*** TEXTO EXTRAÍDO ***
O CC é que me admira, mas já se descobriram fenómenos incríveis sobre as pes soas, que passam despercebidas durante anos. As entrevistas dele deixam uma sensação esquisita, pois custa a acreditar que uma pessoa possa mentir durante tanto tempo e tão bem.
Estou curiosa de ver o que acontece depois de sair o acordão.

Não acredito que os juizes todos tenham maquinado isto tudo. Há-os muito sérios e devem ter trabalhado 12 horas por dia. Não lhes queria estar na pele.

Mário disse...

A propósito de juízes, fiquei com uma admiração muito grande pela Juíza Ana Peres. Não lhe queria o lugar nem a missão, mas admiro-a por a ter "sofrido" com decência, classe, sentido do dever e - é minha opinião - imparcialidade nas várias fases do julgamento.
Aliás, rematou com chave de ouro quasndo pôs em sentido o advogado histriónico de CC.

Anónimo disse...

Como advogado, fiquei chocado com as cenas que alguns dos meus colegas disseram. Alguns, porque outros houve que mantiveram a calma e até pediram desculpa pelo comportamento dos seus clientes. O facto de haver muita emoção não explica, por exemplo, o tom e o conteúdo de algumas intervenções, pesporrentes e revanchistas. Estou à espera de ver o que a Ordem tem para comentar.
João Pedro

Paulo M disse...
*** DADOS FORNECIDOS ***
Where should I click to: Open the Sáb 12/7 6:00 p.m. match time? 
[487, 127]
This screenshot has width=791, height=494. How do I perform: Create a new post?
***
**OBJETIVOS:**
A. No texto extraído, que juíza é admirada por ter conduzido o julgamento com decência, classe, sentido do dever e imparcialidade?
B. Reescreva em forma de lista o parágrafo do texto extraído que começa por "Como advogado, fiquei chocado", mantendo os factos principais.
C. Repita o trecho do texto extraído desde "Não acredito que" até "fases do julgamento.", incluindo estas últimas palavras.

**EM RESPOSTA:**
A. A Juíza Ana Peres.

B.
- Quem escreve é advogado e ficou chocado com o que alguns colegas disseram.
- Outros colegas mantiveram a calma e até pediram desculpa pelo comportamento dos seus clientes.
- A muita emoção não explica o tom e o conteúdo de algumas intervenções, pesporrentes e revanchistas.
- Quem escreve aguarda o comentário da Ordem.

C.
Não acredito que os juizes todos tenham maquinado isto tudo. Há-os muito sérios e devem ter trabalhado 12 horas por dia. Não lhes queria estar na pele.

Mário disse...

A propósito de juízes, fiquei com uma admiração muito grande pela Juíza Ana Peres. Não lhe queria o lugar nem a missão, mas admiro-a por a ter "sofrido" com decência, classe, sentido do dever e - é minha opinião - imparcialidade nas várias fases do julgamento.